Pour l'auteur, la communauté universitaire se scinderait entre "colombes" tenants d'une humanité pacifiste avant la propriété privée et "faucons"' = humanité belliqueuse, par nature. Concernant le courant marxiste, il note
Le cas du marxisme mérite une mention spéciale, et pas uniquement parce que c’est de cette tradition de pensée que se réclame l’auteur de ces lignes. Ce courant dont les partisans, de nos jours, se situent résolument du côté du pacifisme primitif, illustre en effet une trajectoire paradoxale. Selon la version aujourd’hui la plus répandue du matérialisme historique, les structures économiquement égalitaires qui caractérisent les plus anciennes sociétés humaines les auraient privées de tout motif sérieux de conflits collectifs. C’est seulement la Révolution néolithique qui, en accroissant la production matérielle et en permettant aux producteurs de dégager un surplus, aurait fait naître la guerre en la rendant économiquement profitable. Or, une telle opinion s’écarte notablement de celle qu’exprimaient sur ce point les premières générations de marxistes.

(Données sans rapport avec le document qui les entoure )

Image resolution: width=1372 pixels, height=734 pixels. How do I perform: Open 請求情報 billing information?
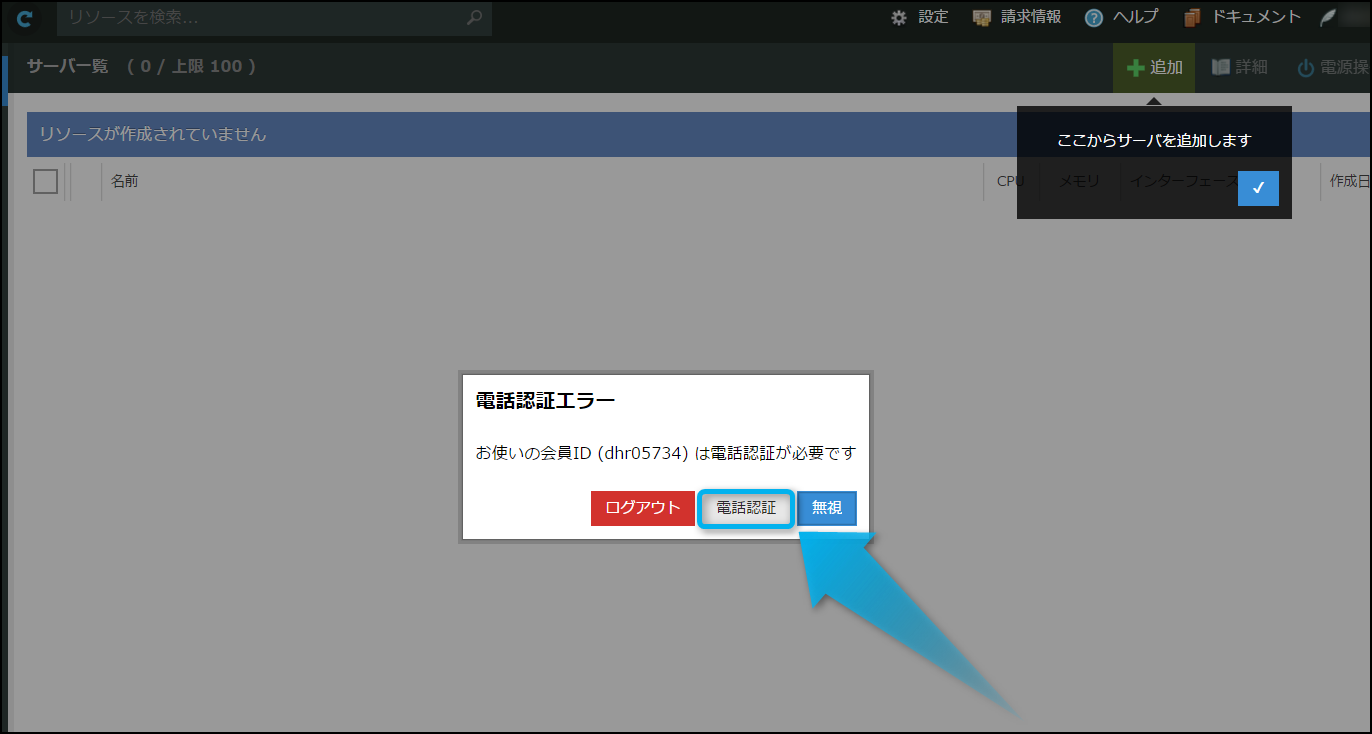pyautogui.click(x=1017, y=17)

Et il cite des remarques d'Engels à l'appui de sa thèse
Ce qui était en dehors de la tribu était en dehors du droit. Là où n’existait pas expressément un traité de paix, la guerre régnait de tribu à tribu, et la guerre était menée avec la cruauté qui distingue les hommes des autres animaux et qui fut seulement tempérée plus tard par l’intérêt.... La guerre, autrefois pratiquée seulement pour se venger d’usurpations ou pour étendre un territoire devenu insuffisant, est maintenant [depuis l'apparition des classes] pratiquée en vue du seul pillage et devient une branche permanente d’industrie
CD a donc apparemment besoin de prouver (lourdement) que les aborigènes sont belliqueux. Il s'appuie sur la recension critique des récits, les organise en une base de données, les classe et en fait une statistique. Il regarde aussi les armes et outils utilisés, et mène une brève discussion critique sur les sources archéologiques ou l'explication de l'absence de sources, et ajoute quelques notes brèves sur les formes artistiques. Est-ce un écho des débats universitaires ou celui de ses propres centres d'intérêt, il passe un temps infini à définir ce qu'est et ce que n'est pas la guerre, les formes juridiques des mises à mort ou des blessures, etc.
Si le livre a visiblement suscité l'intérêt de la communauté universitaire (et le mien, malgré tout le mal que j'en dis), il me semble préférable d'attendre la version grand public avant de se jeter dessus.